This work addresses the computational and latency bottlenecks of deploying one-dimensional convolutional neural networks (1D-CNNs) for atrial fibrillation detection on resource-constrained micro-scale smart sensor systems. To overcome these challenges, the authors propose an FPGA-efficient implementation based on lookup table (LUT) precomputation. By generalizing depthwise separable convolutions into a unified grouped convolution framework, they design a novel convolutional block architecture accompanied by an automated hyperparameter selection algorithm, substantially enhancing hardware scalability. Implemented on an AMD Spartan-7 S15 FPGA using only 2,844 LUTs—without requiring DSP slices or block RAM—the system achieves a 95% F1 score, demonstrating successful ultra-low-latency, highly resource-efficient edge deployment.

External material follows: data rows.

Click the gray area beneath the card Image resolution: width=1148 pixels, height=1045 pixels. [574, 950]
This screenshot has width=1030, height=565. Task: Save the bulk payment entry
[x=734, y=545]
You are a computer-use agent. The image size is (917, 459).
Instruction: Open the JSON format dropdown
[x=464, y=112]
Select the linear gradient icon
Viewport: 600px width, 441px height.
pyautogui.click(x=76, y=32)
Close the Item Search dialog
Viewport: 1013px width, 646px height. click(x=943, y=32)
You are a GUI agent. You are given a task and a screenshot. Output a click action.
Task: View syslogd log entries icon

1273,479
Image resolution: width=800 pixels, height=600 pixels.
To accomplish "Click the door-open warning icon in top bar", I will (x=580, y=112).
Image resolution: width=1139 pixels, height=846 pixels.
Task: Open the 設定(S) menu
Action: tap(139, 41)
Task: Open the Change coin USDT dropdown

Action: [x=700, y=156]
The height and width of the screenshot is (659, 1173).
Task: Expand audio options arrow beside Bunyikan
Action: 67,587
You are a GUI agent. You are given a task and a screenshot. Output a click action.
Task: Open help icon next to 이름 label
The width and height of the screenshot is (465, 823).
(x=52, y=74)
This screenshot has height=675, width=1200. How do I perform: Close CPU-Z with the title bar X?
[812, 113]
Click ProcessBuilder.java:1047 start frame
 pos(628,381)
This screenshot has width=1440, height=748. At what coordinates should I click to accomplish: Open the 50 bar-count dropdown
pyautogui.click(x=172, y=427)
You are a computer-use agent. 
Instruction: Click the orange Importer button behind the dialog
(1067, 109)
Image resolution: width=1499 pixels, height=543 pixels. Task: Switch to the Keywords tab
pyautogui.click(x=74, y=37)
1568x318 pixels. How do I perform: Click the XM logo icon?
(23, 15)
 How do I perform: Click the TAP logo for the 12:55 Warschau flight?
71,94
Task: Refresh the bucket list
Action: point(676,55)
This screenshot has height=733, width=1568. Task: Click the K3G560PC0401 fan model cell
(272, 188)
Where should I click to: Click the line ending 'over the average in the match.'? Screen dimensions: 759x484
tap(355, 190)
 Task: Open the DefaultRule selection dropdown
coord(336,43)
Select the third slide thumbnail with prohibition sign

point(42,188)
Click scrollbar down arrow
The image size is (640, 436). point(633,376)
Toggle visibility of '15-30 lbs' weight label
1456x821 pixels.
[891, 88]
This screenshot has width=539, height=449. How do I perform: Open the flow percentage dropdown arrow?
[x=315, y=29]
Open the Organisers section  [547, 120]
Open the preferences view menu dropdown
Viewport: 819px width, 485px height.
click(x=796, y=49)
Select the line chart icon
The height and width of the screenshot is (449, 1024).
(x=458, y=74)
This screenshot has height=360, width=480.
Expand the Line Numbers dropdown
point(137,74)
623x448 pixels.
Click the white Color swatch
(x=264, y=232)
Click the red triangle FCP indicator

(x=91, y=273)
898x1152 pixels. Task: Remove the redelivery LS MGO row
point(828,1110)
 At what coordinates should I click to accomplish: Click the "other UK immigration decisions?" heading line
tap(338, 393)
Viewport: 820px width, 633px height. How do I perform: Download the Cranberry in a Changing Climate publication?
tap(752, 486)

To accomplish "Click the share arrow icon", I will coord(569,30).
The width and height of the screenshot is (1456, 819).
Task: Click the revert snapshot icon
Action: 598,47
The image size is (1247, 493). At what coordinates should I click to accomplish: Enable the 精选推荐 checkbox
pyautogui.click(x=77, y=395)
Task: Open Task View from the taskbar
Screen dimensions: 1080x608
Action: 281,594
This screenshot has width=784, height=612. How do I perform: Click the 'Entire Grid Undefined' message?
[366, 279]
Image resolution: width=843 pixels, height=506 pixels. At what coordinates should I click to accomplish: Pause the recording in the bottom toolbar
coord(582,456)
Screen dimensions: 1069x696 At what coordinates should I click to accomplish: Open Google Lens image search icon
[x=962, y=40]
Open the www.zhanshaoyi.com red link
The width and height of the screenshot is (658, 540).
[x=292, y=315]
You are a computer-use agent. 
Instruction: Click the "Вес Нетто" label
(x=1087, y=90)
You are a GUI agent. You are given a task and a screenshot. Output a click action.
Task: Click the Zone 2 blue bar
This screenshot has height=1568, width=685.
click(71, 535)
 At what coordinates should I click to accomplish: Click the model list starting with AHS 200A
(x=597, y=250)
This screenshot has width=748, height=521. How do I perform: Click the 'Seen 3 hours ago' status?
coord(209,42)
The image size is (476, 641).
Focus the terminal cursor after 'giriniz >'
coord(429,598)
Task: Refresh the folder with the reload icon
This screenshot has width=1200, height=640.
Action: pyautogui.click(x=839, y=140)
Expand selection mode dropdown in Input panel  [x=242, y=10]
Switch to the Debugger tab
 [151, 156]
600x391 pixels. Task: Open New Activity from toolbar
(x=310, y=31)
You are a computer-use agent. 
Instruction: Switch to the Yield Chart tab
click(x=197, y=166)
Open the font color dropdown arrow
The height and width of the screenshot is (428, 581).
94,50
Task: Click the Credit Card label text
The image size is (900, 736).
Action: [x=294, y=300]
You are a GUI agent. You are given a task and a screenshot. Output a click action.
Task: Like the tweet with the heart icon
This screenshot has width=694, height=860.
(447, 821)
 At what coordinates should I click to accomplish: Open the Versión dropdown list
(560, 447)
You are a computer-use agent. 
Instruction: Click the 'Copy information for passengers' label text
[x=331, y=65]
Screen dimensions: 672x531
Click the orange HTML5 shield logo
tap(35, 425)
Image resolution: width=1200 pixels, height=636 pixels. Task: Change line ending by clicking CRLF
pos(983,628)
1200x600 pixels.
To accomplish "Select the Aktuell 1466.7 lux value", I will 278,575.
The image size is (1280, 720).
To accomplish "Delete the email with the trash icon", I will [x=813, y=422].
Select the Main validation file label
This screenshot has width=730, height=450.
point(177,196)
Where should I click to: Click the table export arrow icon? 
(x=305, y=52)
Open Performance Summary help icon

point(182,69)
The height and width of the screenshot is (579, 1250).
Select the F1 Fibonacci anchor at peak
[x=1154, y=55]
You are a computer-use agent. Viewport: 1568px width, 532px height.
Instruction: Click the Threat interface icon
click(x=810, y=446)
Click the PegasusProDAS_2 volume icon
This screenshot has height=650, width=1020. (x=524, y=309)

1D-CNNs play a crucial role for time-series analysis on tiny smart sensor systems, e.g. for biosignal analysis, predictive maintenance, or structural health monitoring. LUTbased precomputation has emerged as an interesting optimization technique to implement such neural networks on FPGAs. The core idea is to precompute all possible outputs of a neural network layer and store them directly in the lookup tables of the FPGAs. This enables highly resource-efficient networks with ultra-low latency but suffers from poor scalability. Previous work has explored using depthwise-separable convolutions to improve scalability. In this paper, we generalize this approach to consider additional forms of grouped convolutions. Based on this, we propose a novel type of convolutional block and an algorithm to guide the choice of hyper parameters for this block. We evaluate our approach on a medical time-series dataset for predicting atrial fibrillation using the MIT-BIH database (ECG recordings). The resulting hardware accelerators are small enough to be deployed on an AMD Spartan 7 S15. They achieve a F1-Score of up to 95% while only requiring 2,844 LUTs and no DSPs or BRAM.